Study text:

General — 20 August 2010 — by Janine I. Crawford
A team of three officers in the Fisheries Department, together with four police officers, today made a major bust when they executed an operation at the fish market located on Vernon Street. The raid resulted in over a thousand pieces of undersized lobster and out-of-season conch (the conch season is closed from June 30 – September 30) being seized. So far, the Fisheries Department has identified the findings as the “major bust of 2010.”
At around 7:05 this morning, the team stormed the fish market located on Vernon Street and searched for any unlawful possession of marine products.
On their first search the officers came across a cooler belonging to a vendor of Banak Street. Inside the cooler they found 13 out-of-season conch and 82 undersized lobster tails.
Shortly after that discovery, they spotted a storeroom opposite the market, and once having broken in by forcibly removing the entrance door of the room, they came across a total of 18 ice boxes. Out of these 18, 10 were large coolers and the remaining 8 were smaller coolers. At the time of the search no one was present to claim ownership.
A count made by officials concluded that there were 564 out-of-season conch and 457 undersized lobsters. All the undersized lobsters weighed much less than the regulation 4 ounces. For its legal purchase at any market, store or cooperative, a lobster tail must weigh at least 4 ounces.
The 1,000+ pieces of conch and tails were all taken to the Fisheries Department. The vendor of Banak Street who was in possession of the first finding, 13 conch and 82 undersized lobster tails, according to fisheries officials, has been summoned and is expected to appear in court on Thursday, August 26, 2010.
But the fact is that this is a major loss to the seafood industry, and it is likely to affect the upcoming season. Nothing much can be done to mend the damage at this point, so the 1,000+ pieces of conch and tails are to be donated to local feeding programs, according to Senior Fisheries Officer George Myvett.

Data listing:
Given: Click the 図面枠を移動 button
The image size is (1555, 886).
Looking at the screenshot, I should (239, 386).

--

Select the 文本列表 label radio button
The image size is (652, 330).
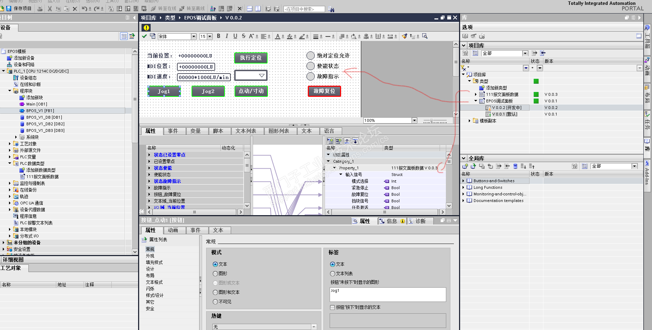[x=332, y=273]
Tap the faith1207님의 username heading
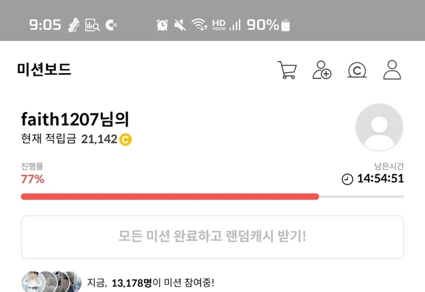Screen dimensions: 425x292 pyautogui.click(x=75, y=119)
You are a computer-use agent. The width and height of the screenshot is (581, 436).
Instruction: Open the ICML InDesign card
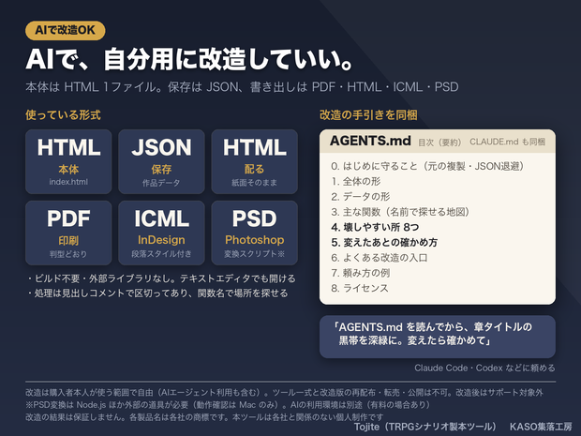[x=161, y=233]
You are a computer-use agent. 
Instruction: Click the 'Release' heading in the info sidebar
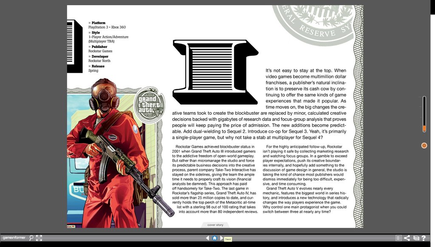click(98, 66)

--

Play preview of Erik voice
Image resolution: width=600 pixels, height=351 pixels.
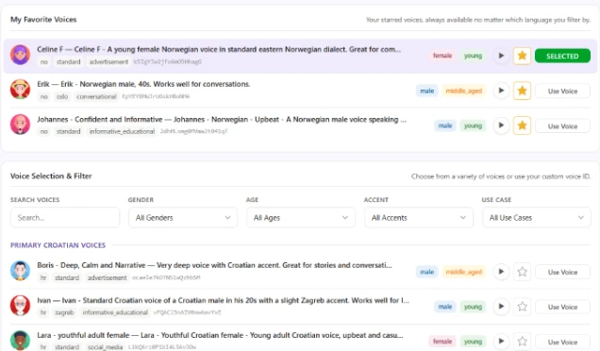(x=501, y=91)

Required work:
a. Please copy the part of the fisheries raid article starting with "But the fact" and going on through "Officer George Myvett.".
b. List every calendar date in the fisheries raid article that includes a day of the month.
c. For each statement, say whether the fisheries raid article supports it, and quote the words that decide it.
(i) The team entered the fish market at around 7:05 in the morning.
(ii) A person in the storeroom claimed ownership of the 18 ice boxes.
(iii) The seized conch and lobster tails will be sold at the market.
The records that come after the fisheries raid article are separate material, unrelated to it.

Responses to the tasks:
a.
But the fact is that this is a major loss to the seafood industry, and it is likely to affect the upcoming season. Nothing much can be done to mend the damage at this point, so the 1,000+ pieces of conch and tails are to be donated to local feeding programs, according to Senior Fisheries Officer George Myvett.

b.
- 20 August 2010
- June 30
- September 30
- Thursday, August 26, 2010

c.
(i) Yes: "At around 7:05 this morning, the team stormed the fish market located on Vernon Street"
(ii) No: "At the time of the search no one was present to claim ownership."
(iii) No: "the 1,000+ pieces of conch and tails are to be donated to local feeding programs"